____ EXCERPTED RECORDS

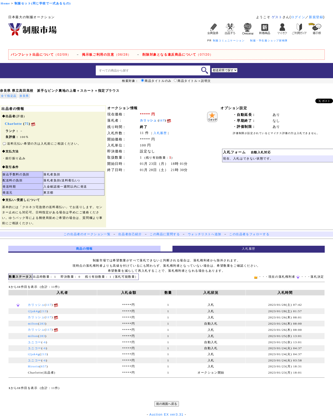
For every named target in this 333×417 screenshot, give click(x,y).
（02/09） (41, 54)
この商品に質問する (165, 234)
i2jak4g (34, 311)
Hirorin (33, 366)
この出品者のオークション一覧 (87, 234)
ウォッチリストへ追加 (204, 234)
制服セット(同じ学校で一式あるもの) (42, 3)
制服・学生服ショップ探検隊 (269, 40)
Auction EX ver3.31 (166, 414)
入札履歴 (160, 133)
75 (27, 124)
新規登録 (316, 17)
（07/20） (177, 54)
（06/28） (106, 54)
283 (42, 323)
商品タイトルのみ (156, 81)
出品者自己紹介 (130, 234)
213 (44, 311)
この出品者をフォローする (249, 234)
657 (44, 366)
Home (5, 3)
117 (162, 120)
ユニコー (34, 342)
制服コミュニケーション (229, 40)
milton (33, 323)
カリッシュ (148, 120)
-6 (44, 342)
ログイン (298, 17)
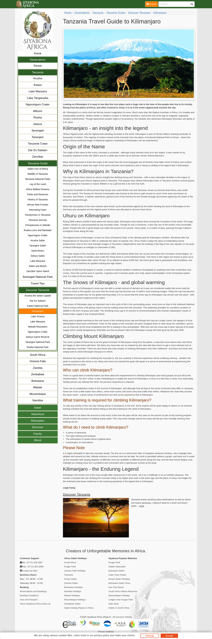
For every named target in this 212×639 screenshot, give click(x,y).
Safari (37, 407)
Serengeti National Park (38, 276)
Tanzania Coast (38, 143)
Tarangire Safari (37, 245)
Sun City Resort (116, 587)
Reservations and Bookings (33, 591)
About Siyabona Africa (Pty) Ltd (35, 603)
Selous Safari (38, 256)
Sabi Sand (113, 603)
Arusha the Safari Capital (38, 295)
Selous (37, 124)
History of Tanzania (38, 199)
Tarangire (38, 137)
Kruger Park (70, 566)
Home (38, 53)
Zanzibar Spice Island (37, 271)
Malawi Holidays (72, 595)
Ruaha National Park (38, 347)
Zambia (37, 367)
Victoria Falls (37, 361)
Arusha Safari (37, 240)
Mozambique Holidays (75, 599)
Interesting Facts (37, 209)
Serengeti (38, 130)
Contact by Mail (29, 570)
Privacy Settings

________

Scale everything from the start of the records down through the line containing "Mozambique Holidays (75, 599)", both ends included: write those lines again with the requests unchanged, and multiply every coordinate in the answers by 1.7, rounding to whole numbers with halves rounded up. Give only those lines, and leave the pictures out.

For every named target in this 333×417 screenshot, give click(x,y).
（02/09） (70, 92)
この商品に質問する (281, 398)
i2jak4g (58, 529)
Hirorin (56, 622)
この出品者のオークション一覧 (148, 398)
ウォッチリストへ追加 (347, 398)
制服セット(同じ学校で一式あるもの) (71, 5)
制服・学生服ショップ探検隊 (457, 68)
Auction EX ver3.31 (282, 704)
入札履歴 (272, 226)
75 (46, 211)
新規登録 (537, 29)
（07/20） (301, 92)
（06/28） (180, 92)
283 (71, 549)
商品タイトルのみ (265, 138)
出品者自己紹介 (221, 398)
213 (75, 529)
この出品者をフォローする (423, 398)
657 (75, 622)
Home (9, 5)
117 (275, 204)
ユニコー (58, 581)
制服コミュニケーション (389, 68)
milton (56, 549)
カリッシュ (252, 204)
-6 (75, 581)
ログイン (507, 29)
For every named target in this 212×639 screenshot, give click(x,y).
Safari (63, 692)
Serengeti National Park (65, 469)
Tanzania Coast (65, 243)
Tarangire Safari (63, 417)
Sun City Resort (197, 998)
Reservations and Bookings (56, 1005)
About Siyabona Africa (Pty) Ltd (60, 1025)
Selous Safari (65, 435)
Sabi Sand (192, 1025)
Arusha the Safari Capital (65, 502)
Selous (63, 211)
History of Tanzania (65, 338)
Tarangire (65, 233)
Kruger Park (119, 962)
Home (65, 90)
Zanzibar Spice Island (63, 461)
Malawi Holidays (122, 1012)
Ruaha National Park (65, 590)
Zambia (63, 624)
Victoria Falls (63, 614)
Arusha Safari (63, 408)
Mozambique Holidays (128, 1018)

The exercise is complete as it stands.